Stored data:
=== Section Start ===
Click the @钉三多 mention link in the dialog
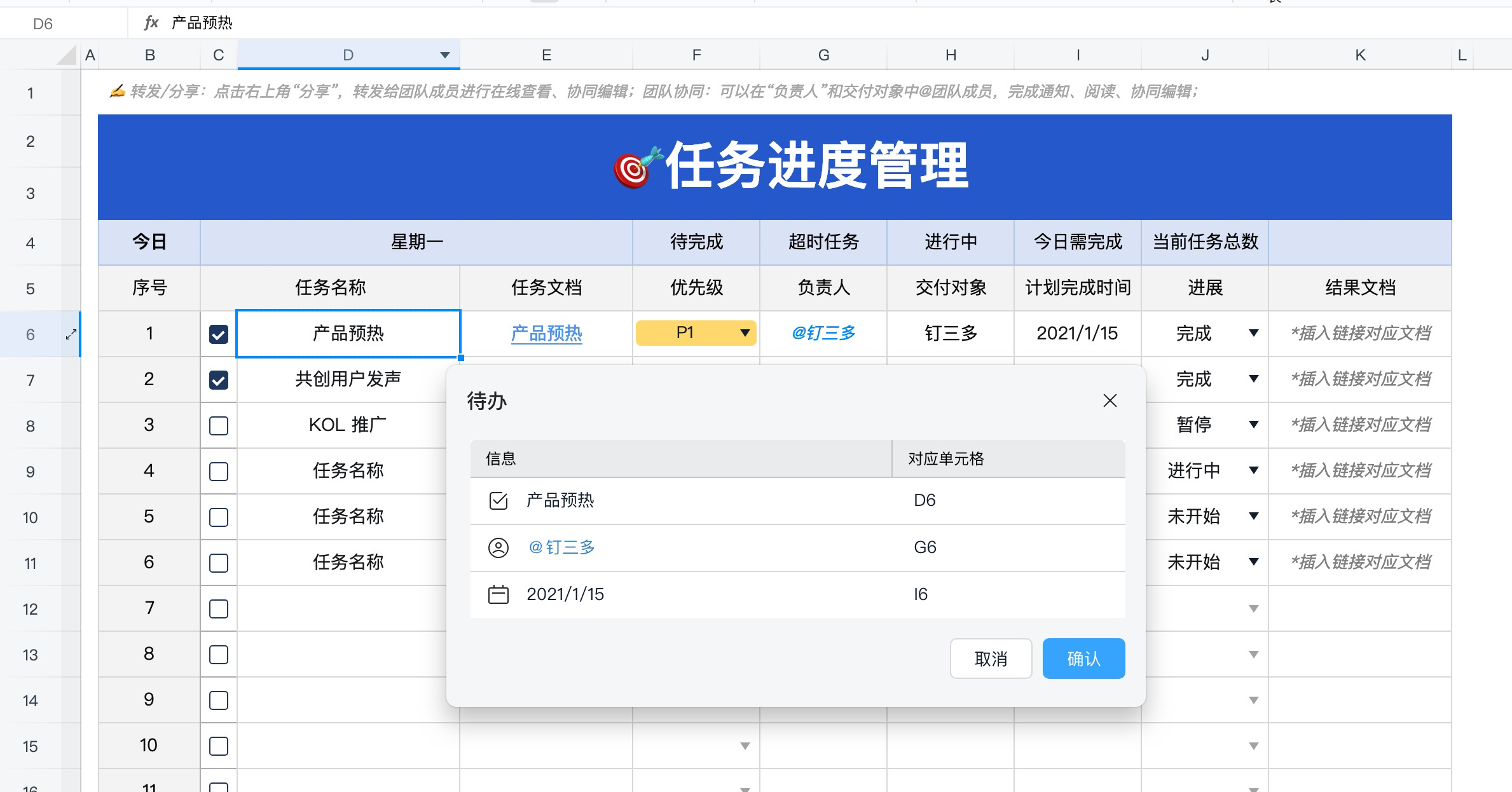click(x=562, y=547)
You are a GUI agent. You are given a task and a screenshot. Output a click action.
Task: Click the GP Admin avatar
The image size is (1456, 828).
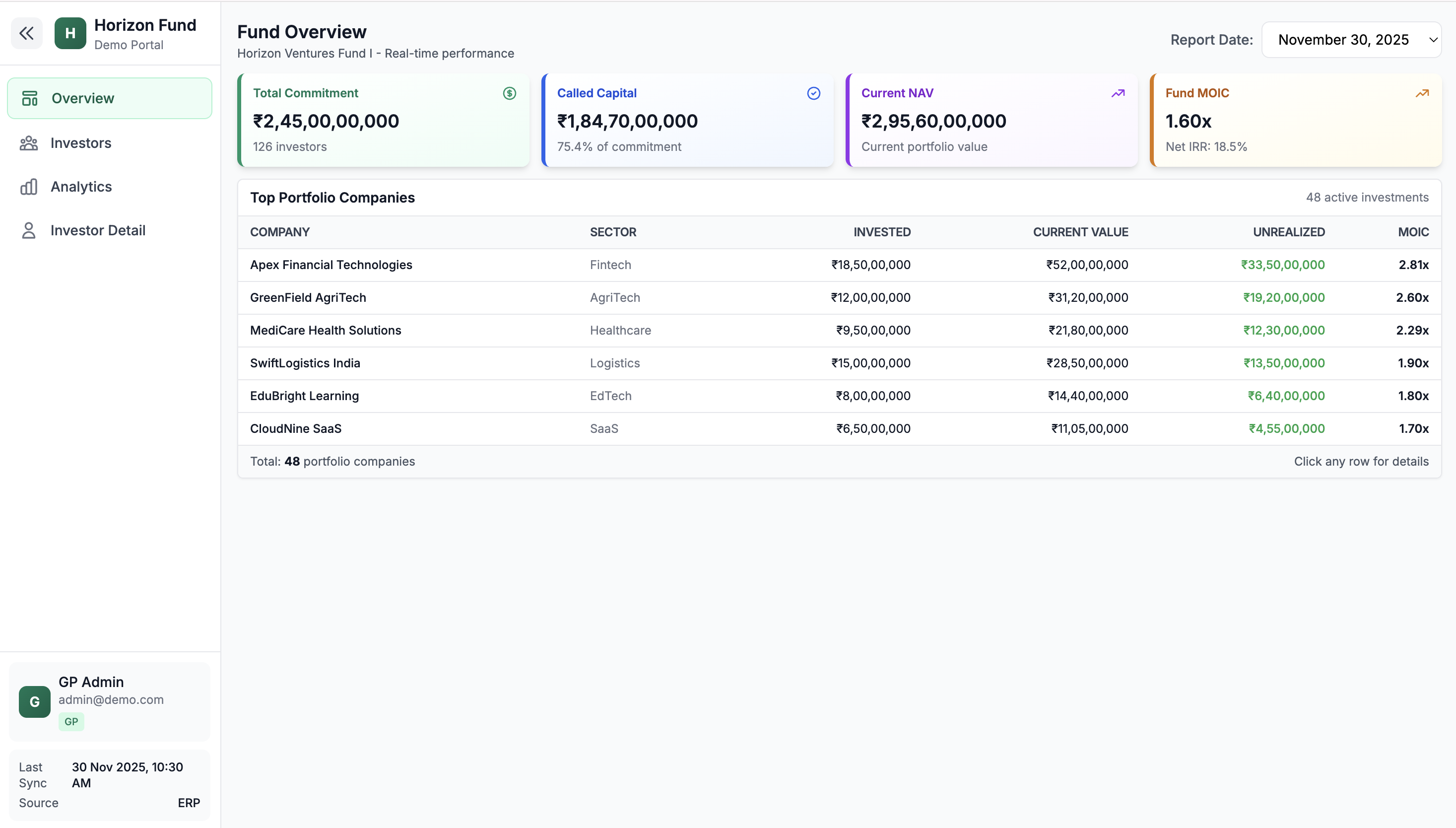(34, 702)
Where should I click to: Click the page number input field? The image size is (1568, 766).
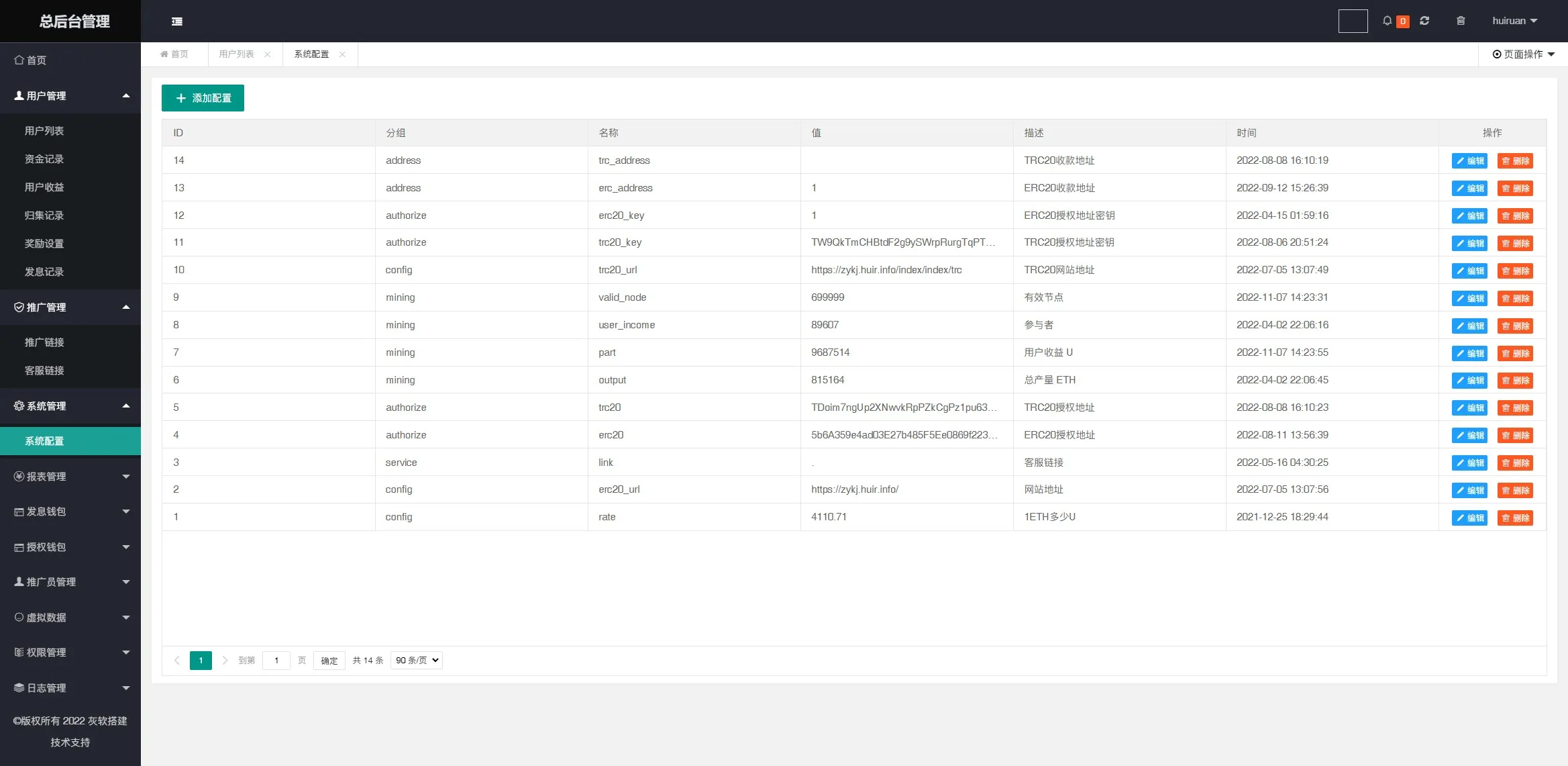[276, 661]
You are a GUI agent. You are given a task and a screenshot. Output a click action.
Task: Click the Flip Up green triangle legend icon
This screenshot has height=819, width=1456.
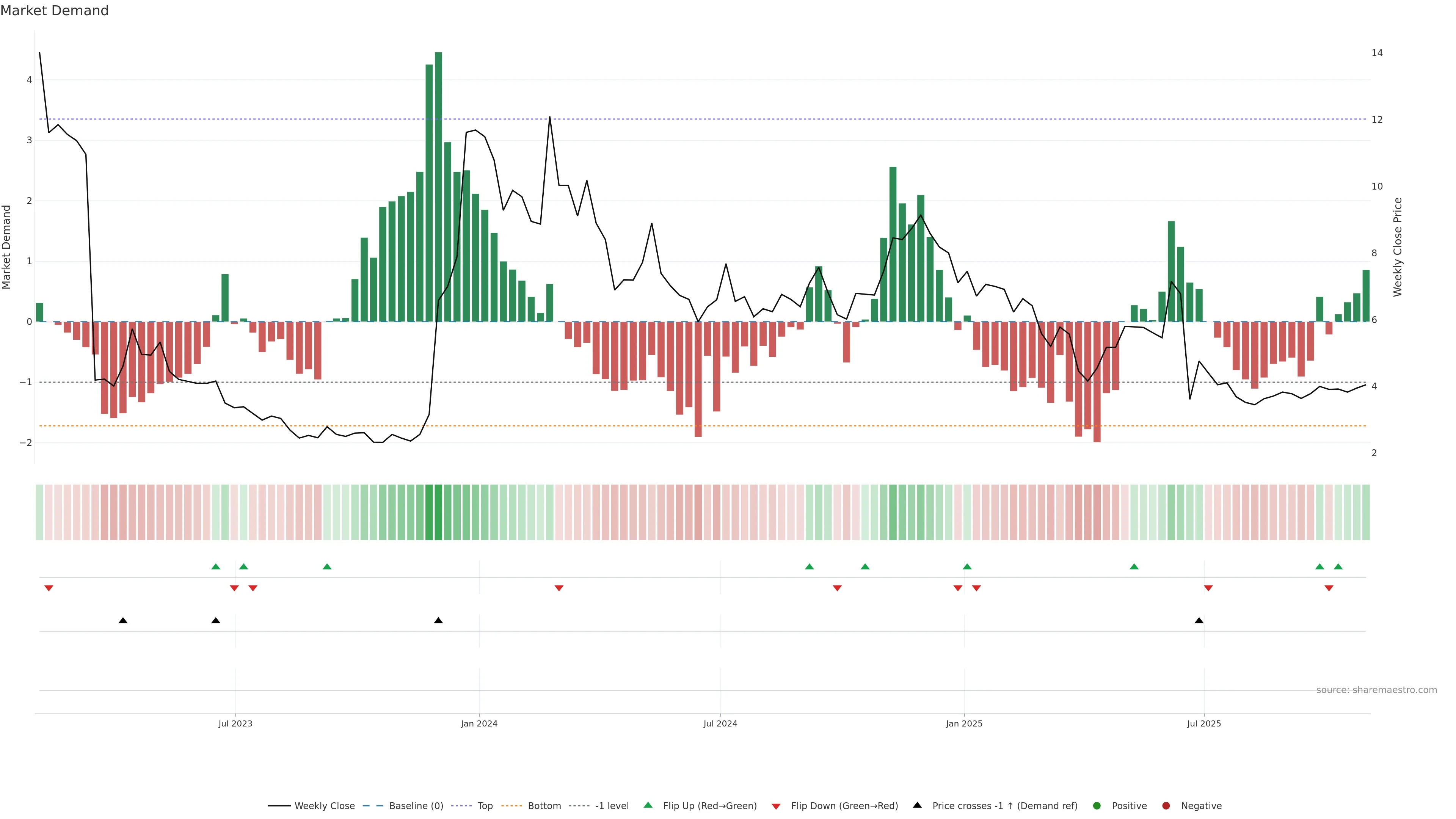point(648,805)
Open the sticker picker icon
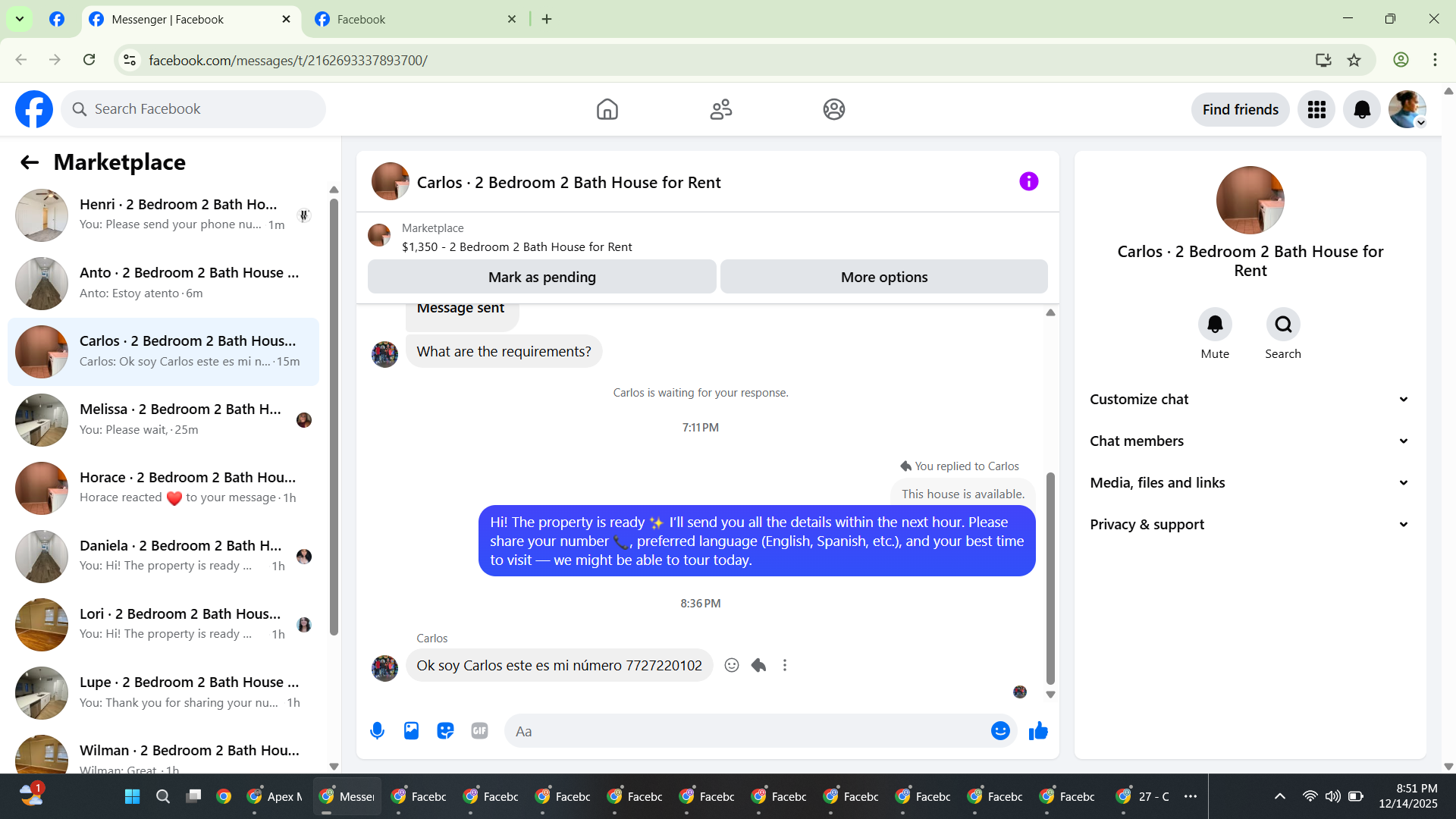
=== Section End ===
> _What the task asks_
Exact copies of the entries above are needed, without their pictures.

> _Response to this task_
Click the @钉三多 mention link in the dialog
click(x=562, y=547)
You are a GUI agent. You are given a task and a screenshot. Output a click action.
Task: Click the GP Admin avatar
The image size is (1456, 828).
(34, 702)
Where should I click to: Click the page number input field? The image size is (1568, 766).
[276, 661]
You are a GUI agent. You are given a task and a screenshot. Output a click action.
Task: Click the Flip Up green triangle legend icon
This screenshot has height=819, width=1456.
point(648,805)
Open the sticker picker icon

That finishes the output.